# ASSIGNMENT:
This task calls for copying every line of the records that includes the word "pixels".
-=-=-=-=-
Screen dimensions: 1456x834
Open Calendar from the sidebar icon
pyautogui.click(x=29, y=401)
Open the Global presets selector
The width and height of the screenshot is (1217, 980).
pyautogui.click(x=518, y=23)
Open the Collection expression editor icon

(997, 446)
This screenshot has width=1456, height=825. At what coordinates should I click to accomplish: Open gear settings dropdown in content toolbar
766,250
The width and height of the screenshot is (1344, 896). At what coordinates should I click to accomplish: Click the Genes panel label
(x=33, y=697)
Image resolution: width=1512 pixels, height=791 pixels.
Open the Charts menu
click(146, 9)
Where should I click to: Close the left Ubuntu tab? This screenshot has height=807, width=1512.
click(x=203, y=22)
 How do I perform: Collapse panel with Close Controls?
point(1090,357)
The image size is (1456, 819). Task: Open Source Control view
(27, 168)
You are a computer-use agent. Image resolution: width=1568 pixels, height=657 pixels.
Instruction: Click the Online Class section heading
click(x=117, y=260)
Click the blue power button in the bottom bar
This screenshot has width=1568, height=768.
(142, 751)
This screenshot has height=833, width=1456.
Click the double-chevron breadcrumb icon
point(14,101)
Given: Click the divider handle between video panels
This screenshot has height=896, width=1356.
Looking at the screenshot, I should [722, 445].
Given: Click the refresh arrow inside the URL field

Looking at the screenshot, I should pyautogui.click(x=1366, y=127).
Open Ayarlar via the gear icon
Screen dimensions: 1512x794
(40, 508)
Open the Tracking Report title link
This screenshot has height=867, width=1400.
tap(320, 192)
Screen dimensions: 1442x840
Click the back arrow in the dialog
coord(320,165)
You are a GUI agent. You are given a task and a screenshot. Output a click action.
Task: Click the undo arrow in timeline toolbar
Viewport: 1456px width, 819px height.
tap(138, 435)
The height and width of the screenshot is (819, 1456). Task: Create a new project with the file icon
-=-=-=-=-
# EXERCISE RESPONSE:
Image resolution: width=1512 pixels, height=791 pixels.
You are a computer-use agent. Image resolution: width=1568 pixels, height=657 pixels.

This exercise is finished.